Wessen Tod ist für Jehova annehmbar?

Nachdruck aus Erbrechet!, November 2008

Der erste Tote in der Menschheitsgeschichte war Abel, von dem der Apostel Paulus schrieb, „daß er gerecht war“ (Hebräer 11:4). Sein Mörder, Kain, wurde jedoch von Jehova nur milde bestraft. Er setzte sogar „für Kain ein Zeichen, damit ihn keiner erschlage“ (1. Mose 4:15). Ja, das Leben des bösen Kain wurde von Gott beschützt – dasjenige des gerechten Abel nicht. Sein Tod war für Jehova annehmbar.

Das erste Menschenopfer, das Jehova forderte, war Isaak. Er gebot Abraham: „Nimm bitte deinen Sohn … und mache eine Reise nach dem Land Moria, und opfere ihn dort als ein Brandopfer“ (1. Mose 22:2). Er überlegte es sich zwar noch anders und gab sich mit einem Schaf zufrieden, aber seine ursprüngliche Forderung war ein Mensch, der später der „großen Wolke von Zeugen“ zugerechnet wurde (Hebräer 11:20; 12:1).

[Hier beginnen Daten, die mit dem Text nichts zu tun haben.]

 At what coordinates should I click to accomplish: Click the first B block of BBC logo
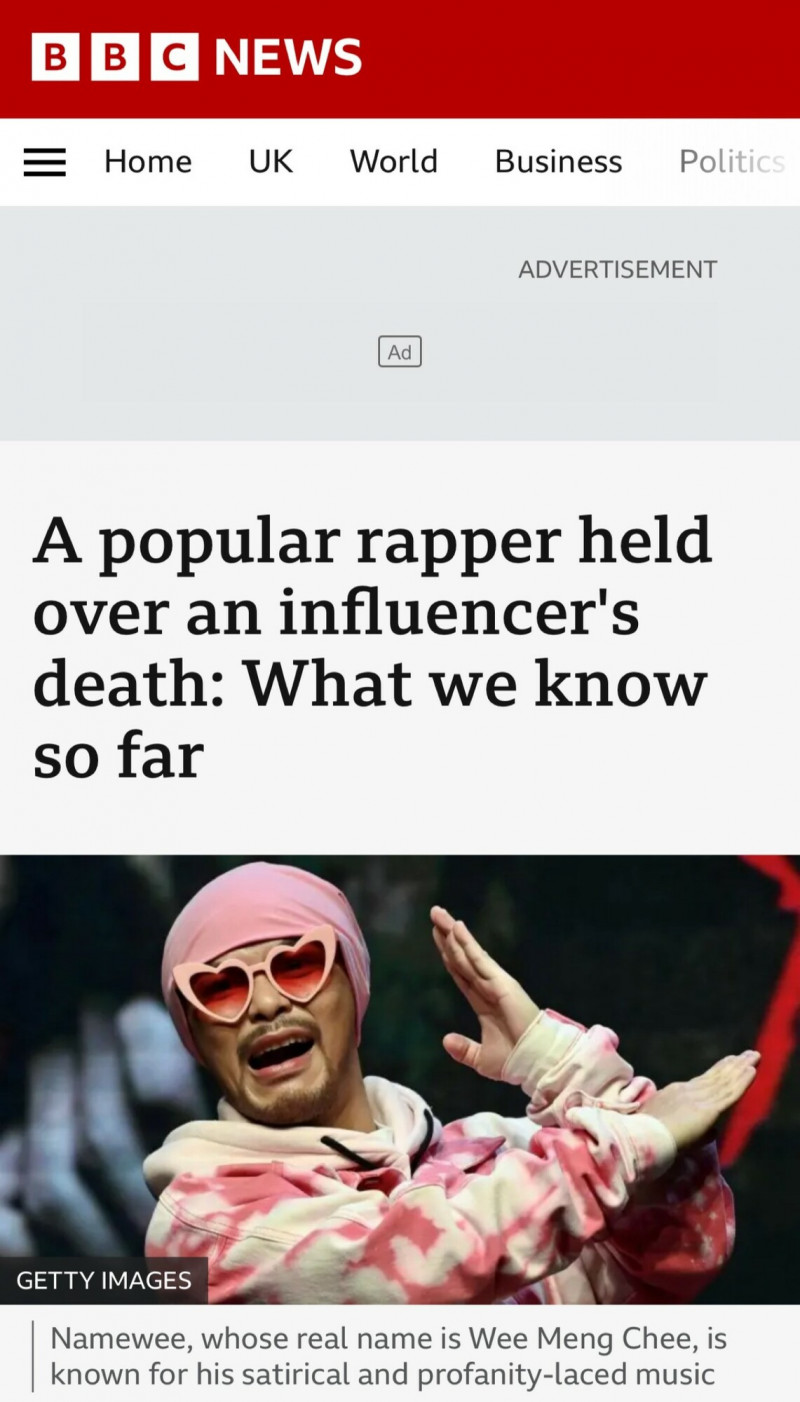[55, 57]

Der Apostel Paulus bezeichnet auch Simson als Teil der „großen Wolke von Zeugen“ (Hebräer 11:33). Simson bat Jehova: „Meine Seele sterbe mit den Philistern“ (Richter 16:30). Dieser gewährte ihm seine Bitte, und so wurde Simson der erste bekannte Selbstmordattentäter der Geschichte. Sein Tod war für Gott annehmbar.

Über all die gerechten Propheten schrieb Paulus: „Sie wurden gesteinigt, … sie wurden zersägt, sie starben durch Hinschlachtung mit dem Schwert“ (Hebräer 11:37). Der annehmbarste Tod für Gott war derjenige Jesu Christi, des gerechtesten aller Menschen.

Jehova erklärte deutlich: „Ich habe kein Gefallen am Tod des Bösen“ (Hesekiel 33:11). Nein, vielmehr ist es der Tod des Gerechten, der ihn erfreut.